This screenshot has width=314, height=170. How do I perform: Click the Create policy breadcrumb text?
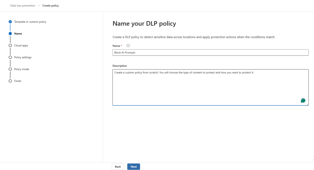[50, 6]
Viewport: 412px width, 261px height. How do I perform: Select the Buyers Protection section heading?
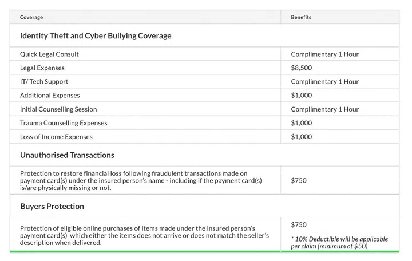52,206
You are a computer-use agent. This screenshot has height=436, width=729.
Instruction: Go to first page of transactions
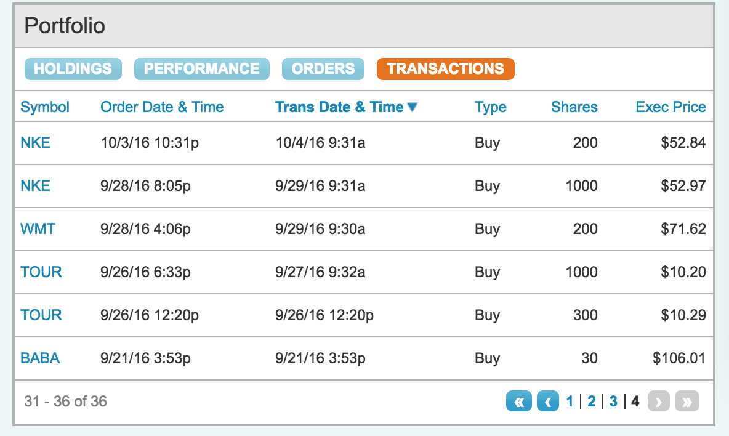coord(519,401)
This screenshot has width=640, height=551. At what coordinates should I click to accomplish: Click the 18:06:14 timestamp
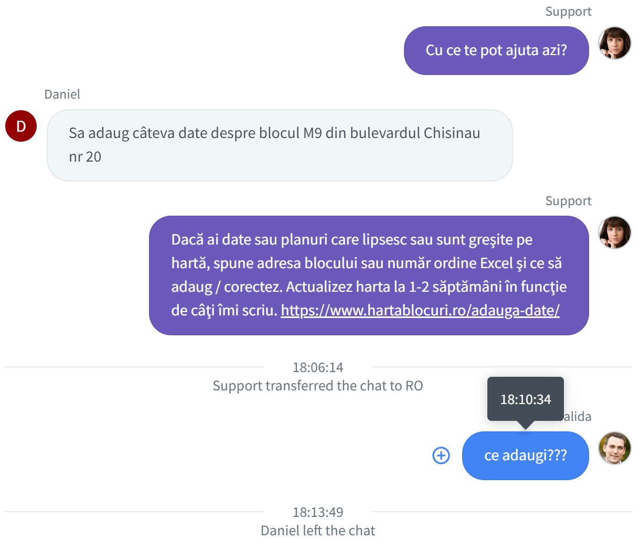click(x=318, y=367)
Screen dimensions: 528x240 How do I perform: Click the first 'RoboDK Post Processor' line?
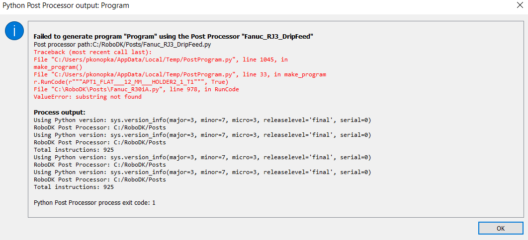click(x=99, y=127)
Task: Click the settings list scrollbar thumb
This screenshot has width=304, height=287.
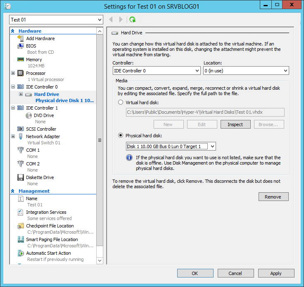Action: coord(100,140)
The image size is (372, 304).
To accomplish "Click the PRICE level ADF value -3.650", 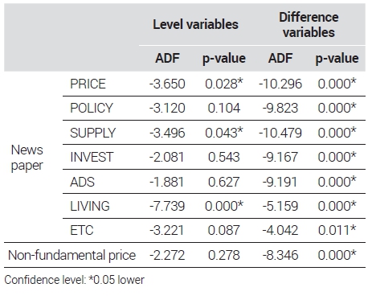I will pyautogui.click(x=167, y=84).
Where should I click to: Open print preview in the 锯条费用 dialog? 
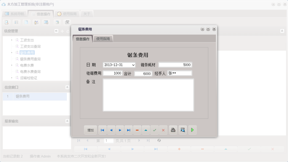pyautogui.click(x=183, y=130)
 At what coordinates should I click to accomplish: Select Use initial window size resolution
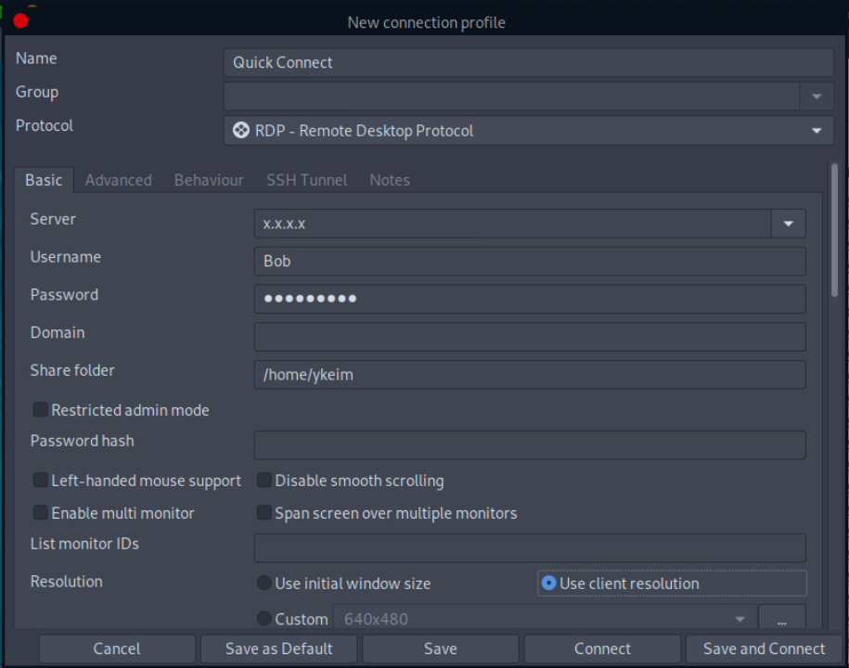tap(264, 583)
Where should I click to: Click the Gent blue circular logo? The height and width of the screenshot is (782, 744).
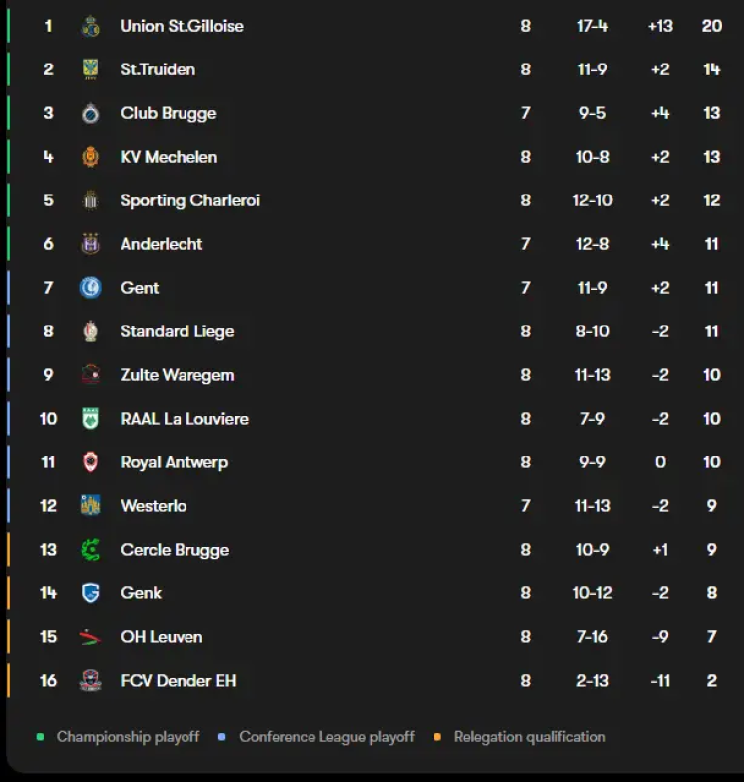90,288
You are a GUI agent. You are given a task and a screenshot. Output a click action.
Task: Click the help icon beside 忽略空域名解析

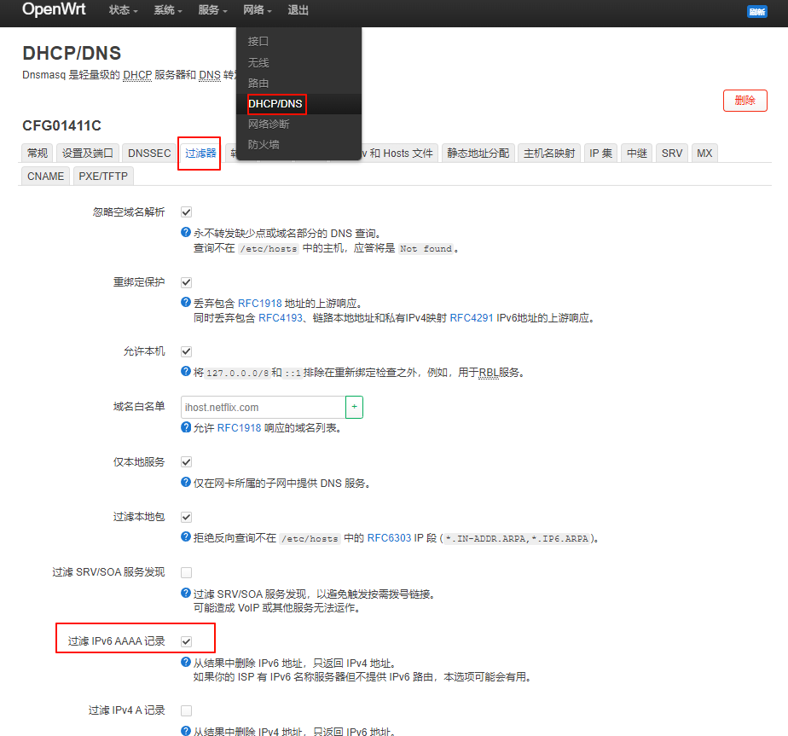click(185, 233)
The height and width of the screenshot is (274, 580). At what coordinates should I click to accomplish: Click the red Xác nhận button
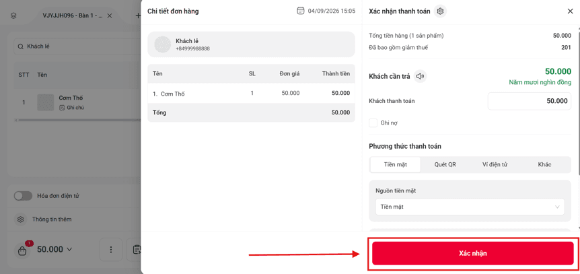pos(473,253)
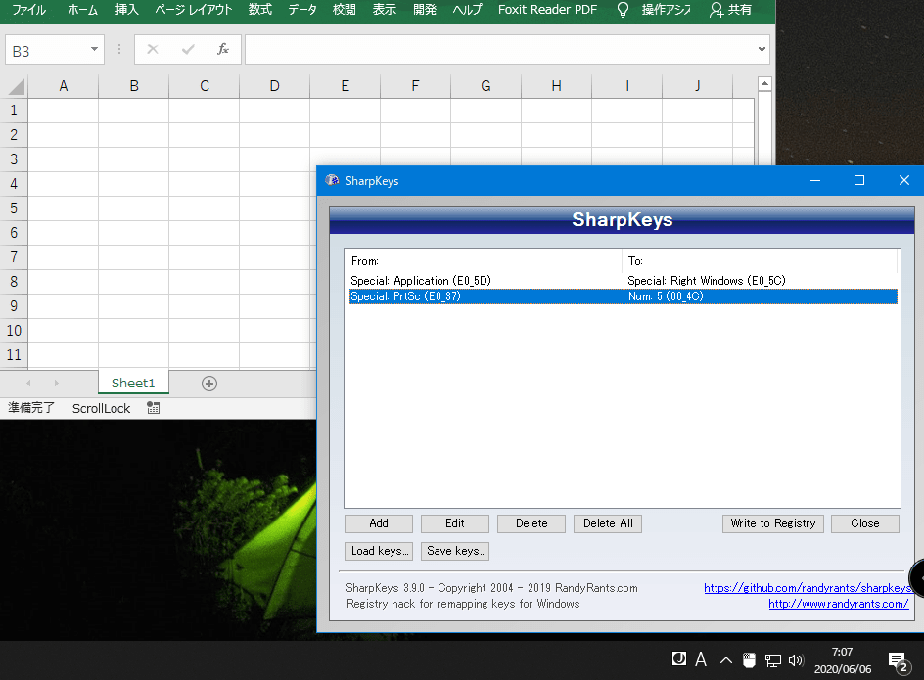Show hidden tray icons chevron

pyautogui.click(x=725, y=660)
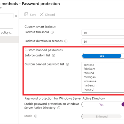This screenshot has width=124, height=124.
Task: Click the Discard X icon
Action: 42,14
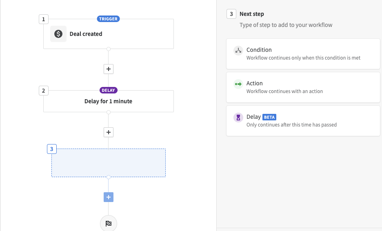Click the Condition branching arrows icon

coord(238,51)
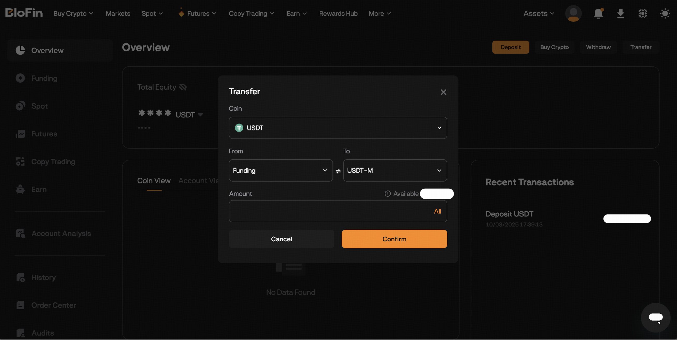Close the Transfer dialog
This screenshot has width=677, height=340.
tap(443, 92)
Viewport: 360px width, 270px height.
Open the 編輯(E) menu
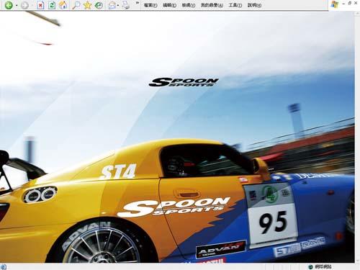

= = = =

> Task goal: Pick out each line above that includes "agent" and show it.

> Exercise response:
You are a computer-use agent. This screenshot has height=436, width=729.
You are a GUI agent. You are given a task and a screenshot. Output a click action.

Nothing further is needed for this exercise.